I think the Grammys are a great organization. They’ve made some decisions that are questionable and that the public doesn’t agree with. With the whole youth movement in music, I think it is becoming a little less important than we think. Drake said it best. If you have kids who know your songs word for word, or people working 9-to-5 to see your shows live, you’ve already won. A Grammy could never compare to that feeling of recognition from people worldwide. With that being said, the Grammy’s are still doing their thing. Not everyone gets nominated for one, that’s what makes them so special.
A lot of fans are asking for a Lyrical Lemonade x SoFaygo collab. Is that in the works?
It’s something we’d love to do. Lyrical Lemonade is essentially A&R. They pick and choose who they work with and anyone who they’ve picked has seen drastic amounts of success following that. It’s something I think is coming but it depends on the right timing and track.
There’s a lot of rumors about a Playboi Carti feature. Can you offer us any insight?
We have a lot of features coming. I know a lot of people in Carti’s camp. That could be one of the many features we want to do. It depends on a lot of things, but it must be organic. It’s not something we want to force.
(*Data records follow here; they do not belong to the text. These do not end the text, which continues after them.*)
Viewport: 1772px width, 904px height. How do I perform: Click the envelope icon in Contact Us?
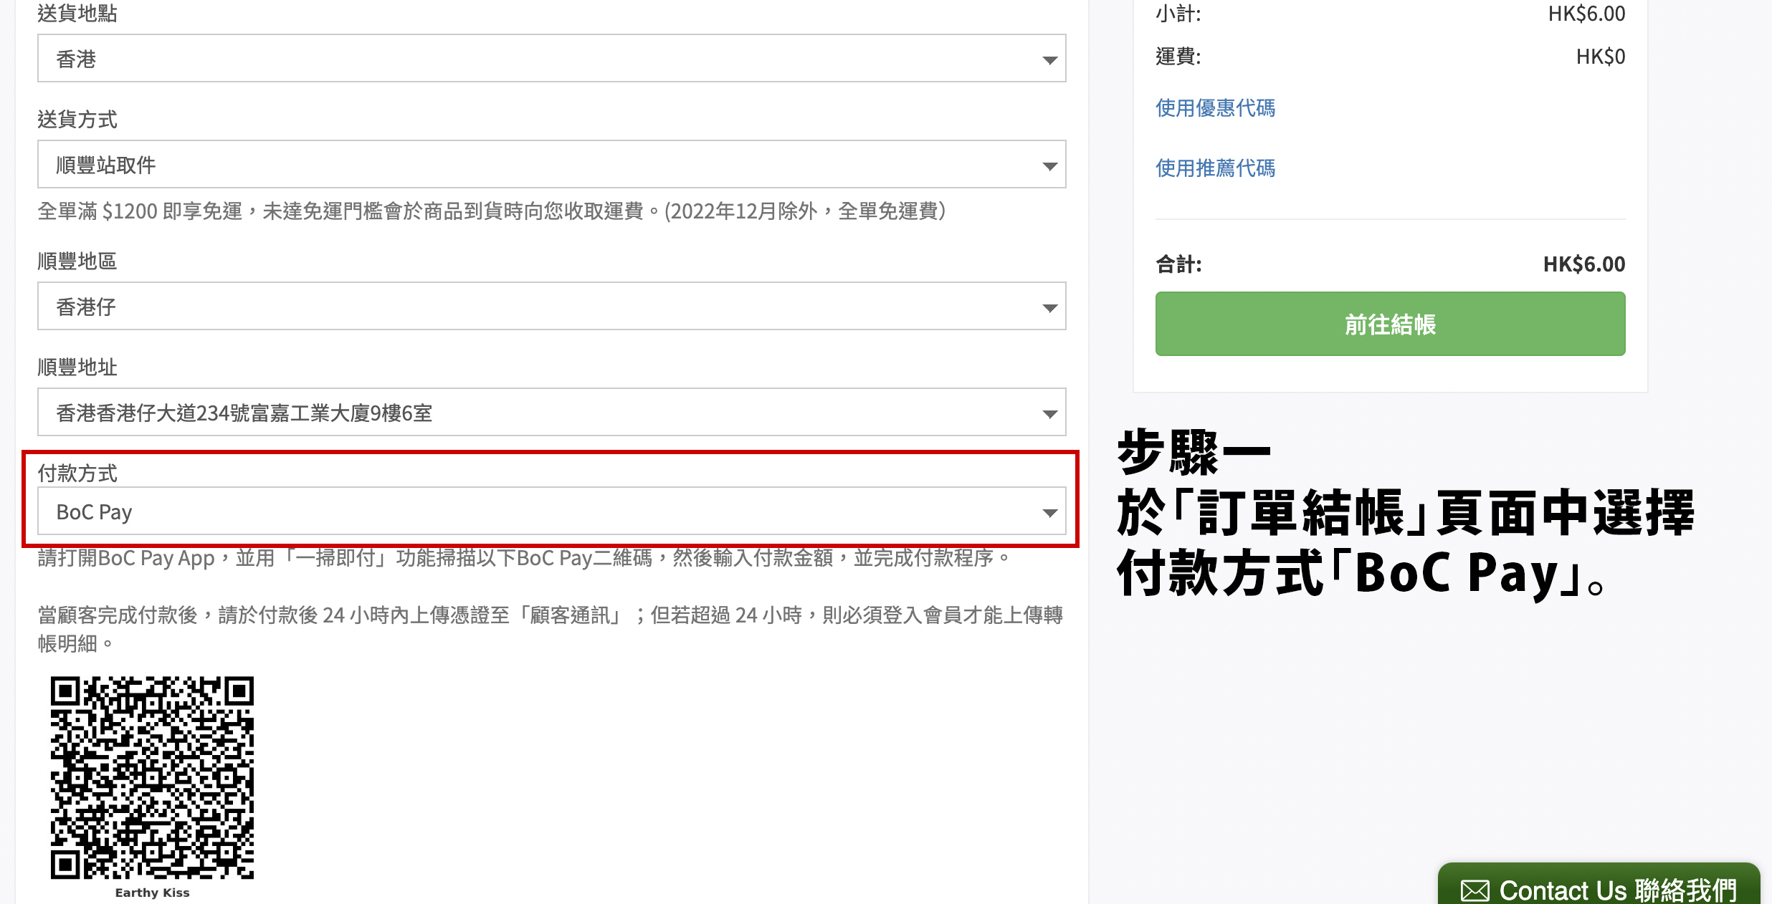1475,890
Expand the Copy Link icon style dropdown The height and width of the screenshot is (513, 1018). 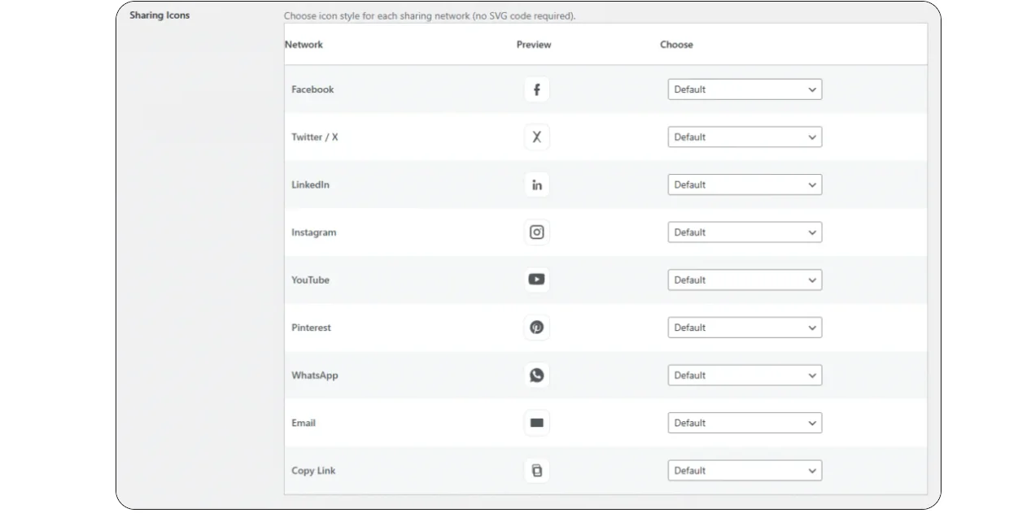pyautogui.click(x=744, y=471)
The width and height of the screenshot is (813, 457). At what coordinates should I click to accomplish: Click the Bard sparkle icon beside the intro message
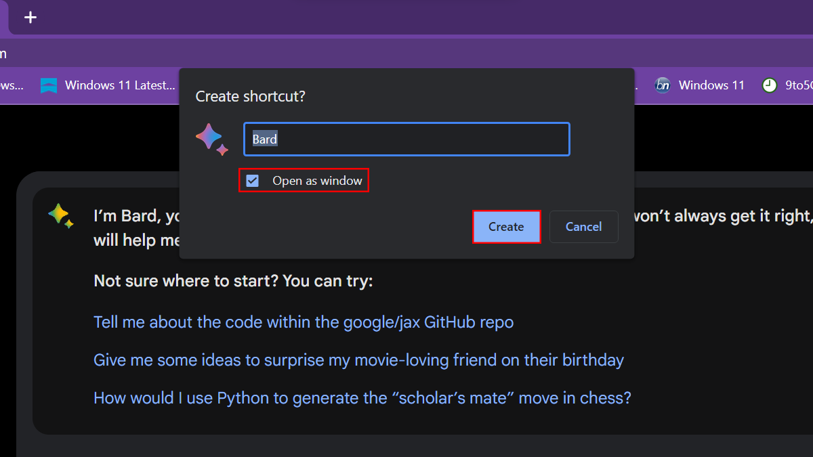click(60, 216)
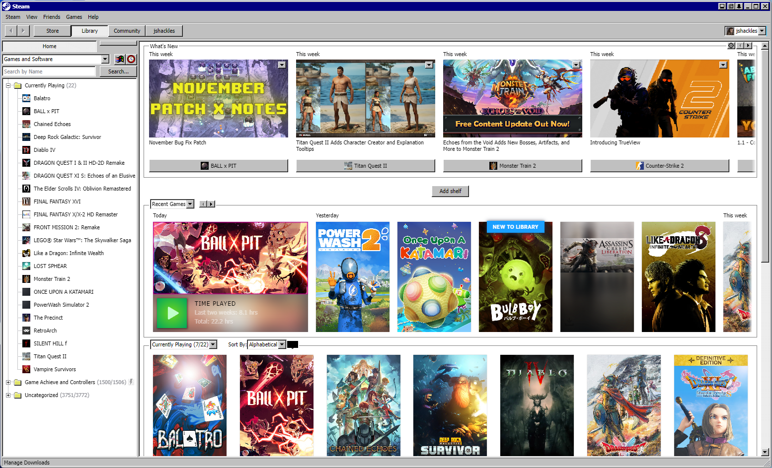This screenshot has width=772, height=468.
Task: Switch to the Store tab
Action: (x=52, y=31)
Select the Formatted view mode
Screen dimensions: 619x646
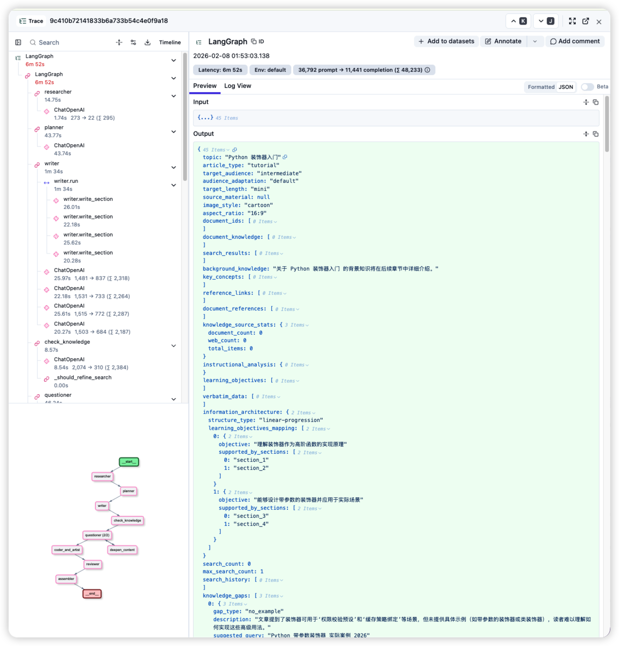tap(541, 87)
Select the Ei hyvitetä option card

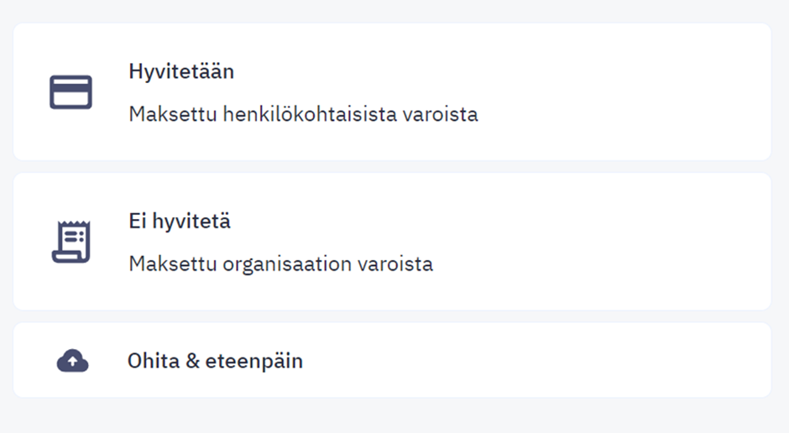(392, 242)
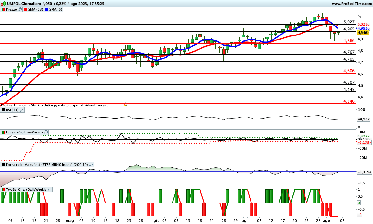Screen dimensions: 373x224
Task: Click the black RSI color swatch
Action: pyautogui.click(x=3, y=110)
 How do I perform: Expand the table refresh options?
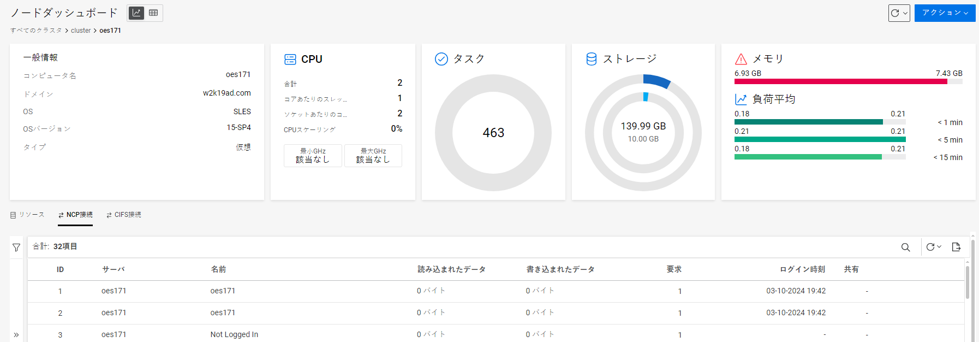[x=934, y=247]
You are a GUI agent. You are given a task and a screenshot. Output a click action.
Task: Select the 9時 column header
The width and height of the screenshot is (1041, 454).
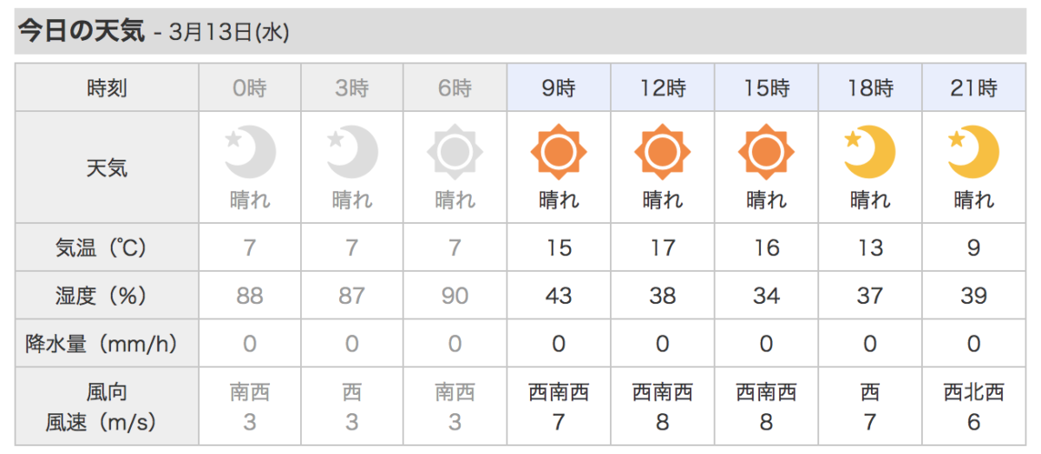[x=559, y=88]
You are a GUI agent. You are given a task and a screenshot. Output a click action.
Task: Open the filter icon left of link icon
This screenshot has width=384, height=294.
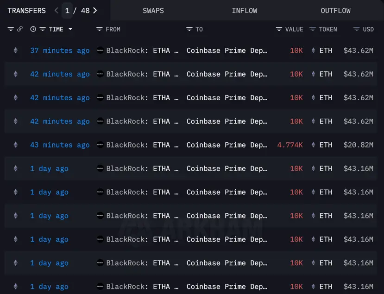click(11, 29)
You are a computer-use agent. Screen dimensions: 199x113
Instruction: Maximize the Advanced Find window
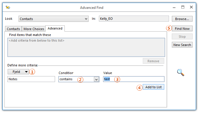click(x=183, y=7)
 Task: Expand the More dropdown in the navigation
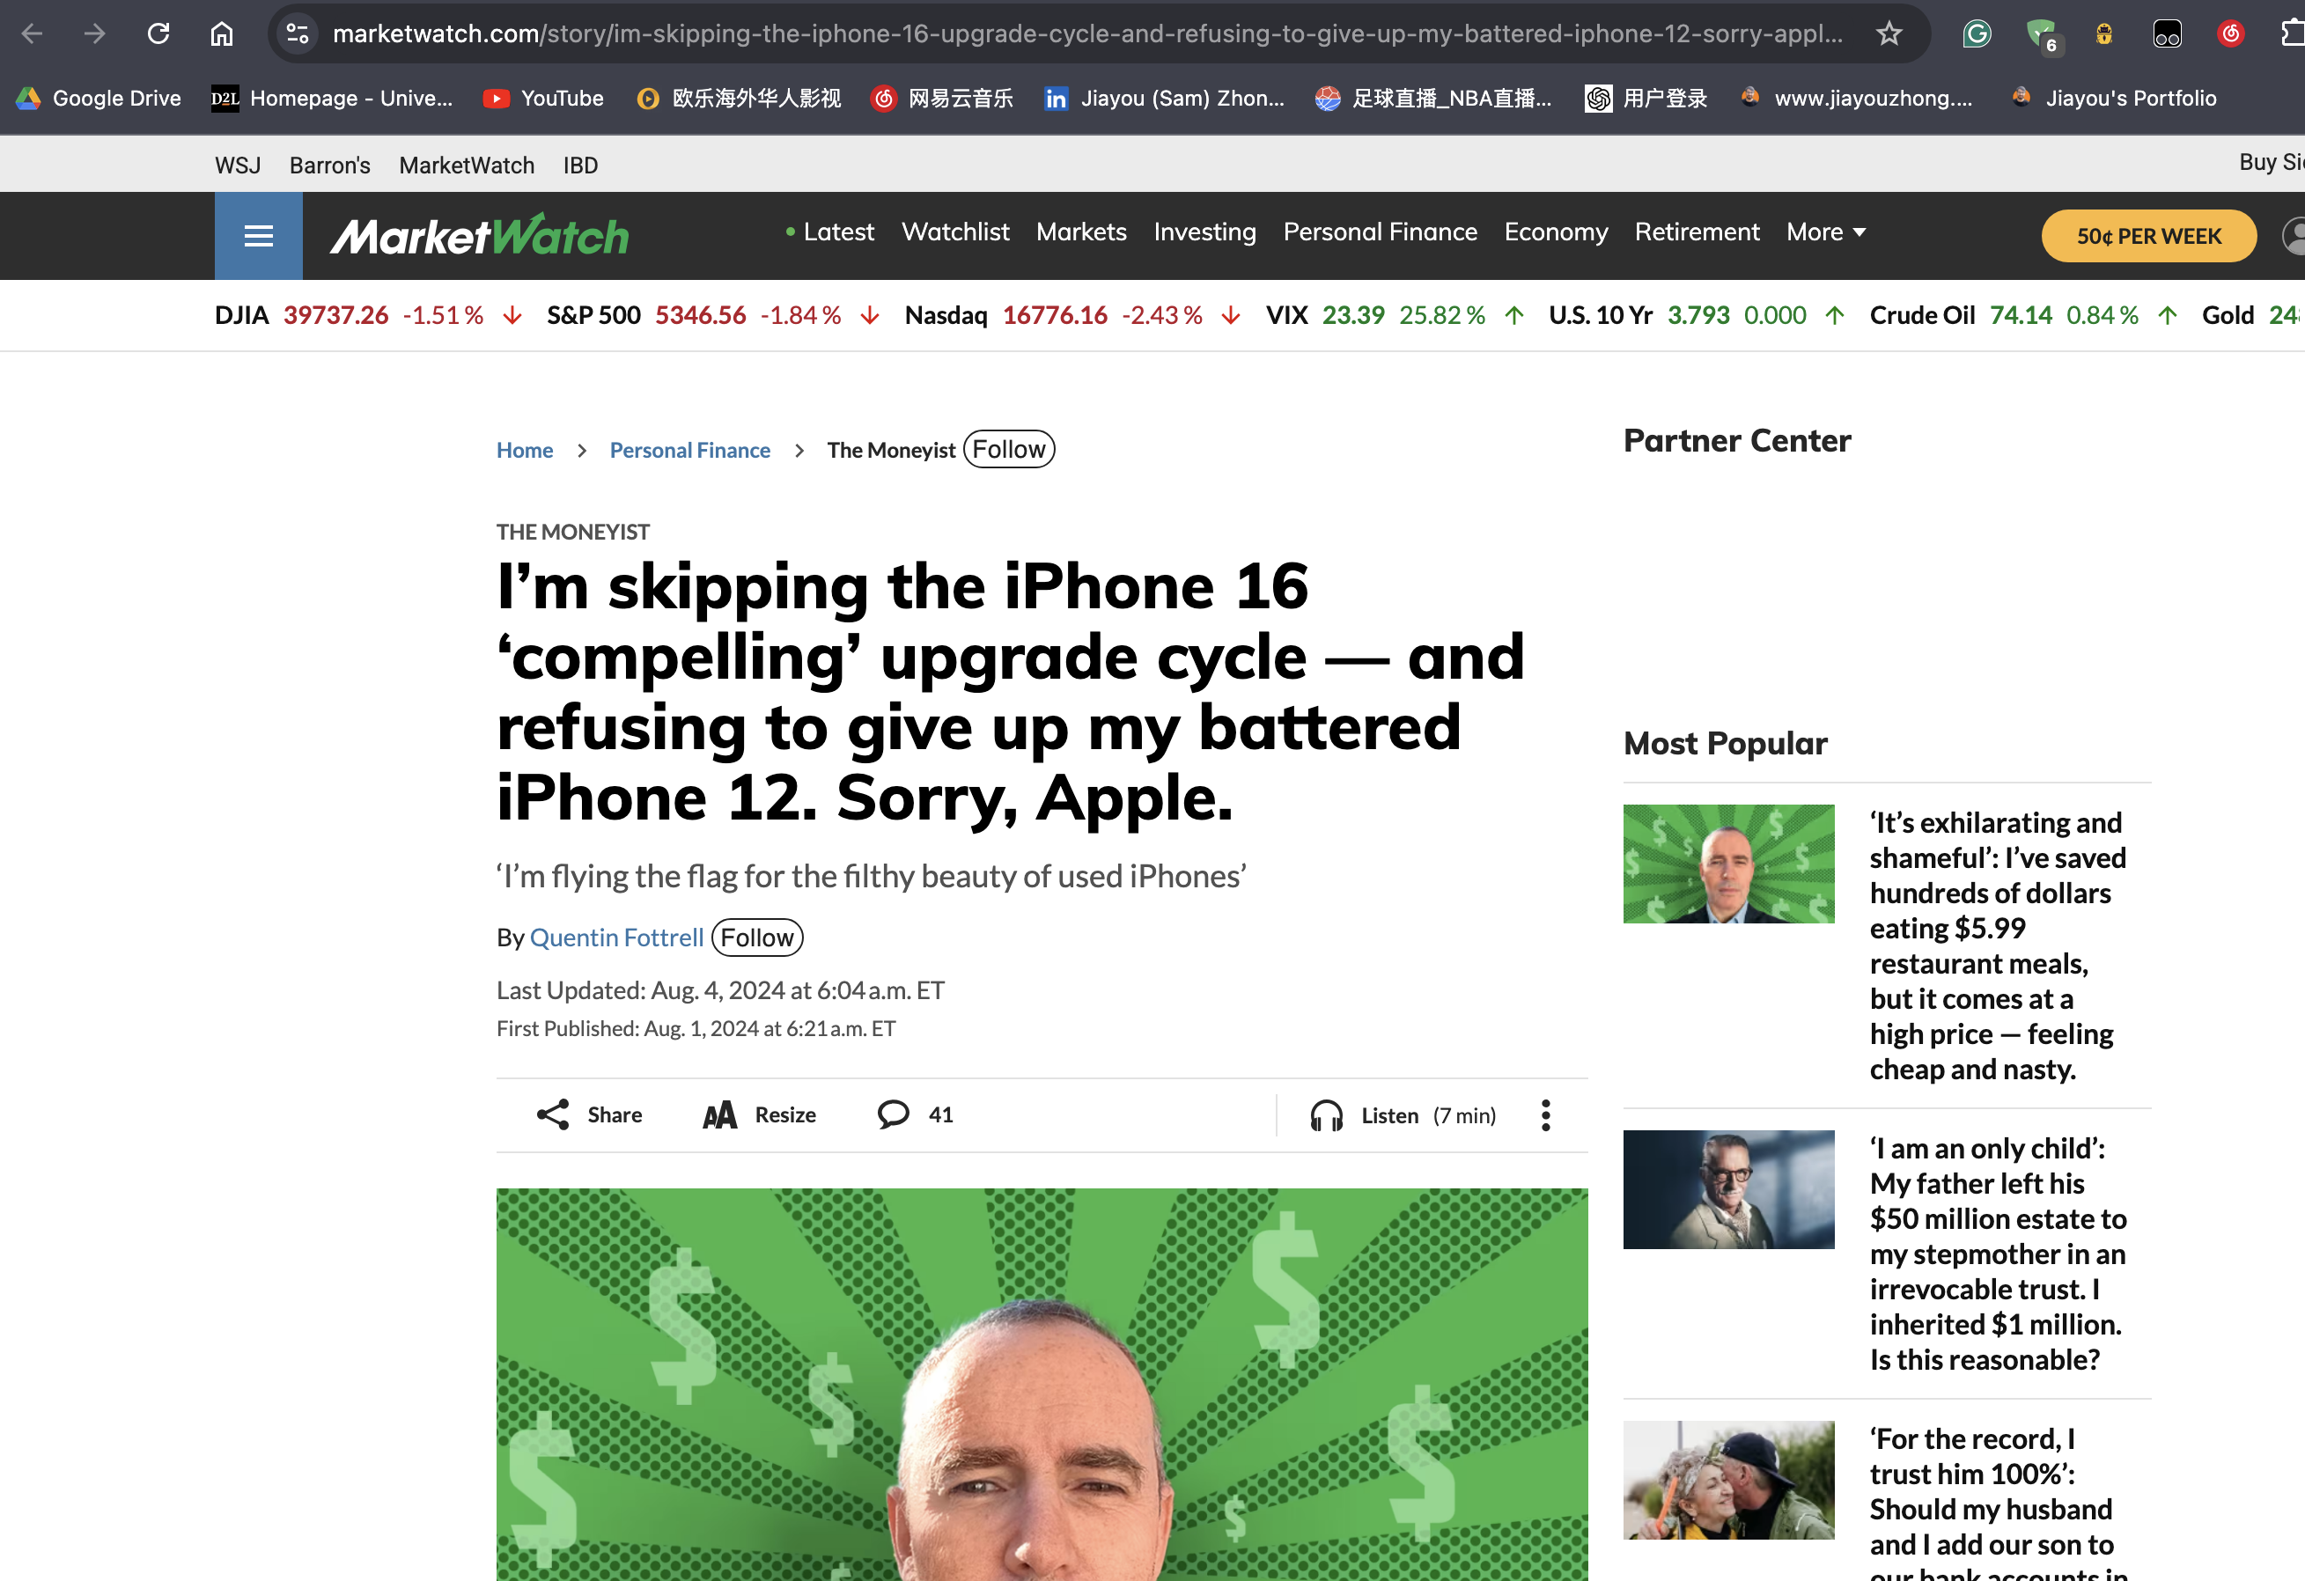tap(1826, 232)
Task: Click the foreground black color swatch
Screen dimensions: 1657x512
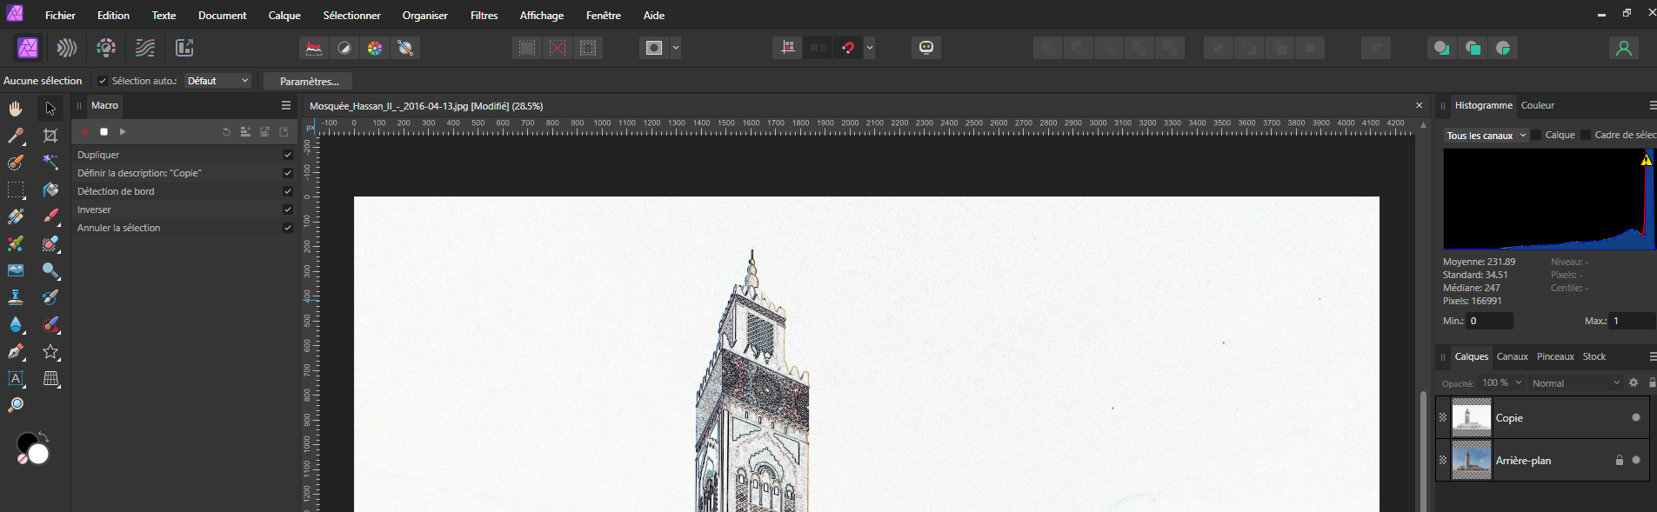Action: click(27, 443)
Would you say your major in Fashion Business Management has translated towards your career now?
Not really. But I met a lot of creative people that I’ve worked with later in music. The fashion and music industries go hand in hand. I’m actually working on signing an artist from FIT for Elektra—the label I currently work for.
What song or album made you fascinated with rap?
When I was three or four, my dad would play In Da Club by 50 Cent. I just wanted to listen to it over and over again. I played piano growing up…it gave me a better view on music and the ability to see things through an artist’s side as well.
What advice can you offer the next generation?
It’s all about being you. There’s a difference between being inspired by someone and copying someone. Everyone copies each other in some way. But being you is going to take you the farthest. You don’t want to play a fake role in your music career. Just be yourself—learn and adapt. The youth runs the world, especially in the arts.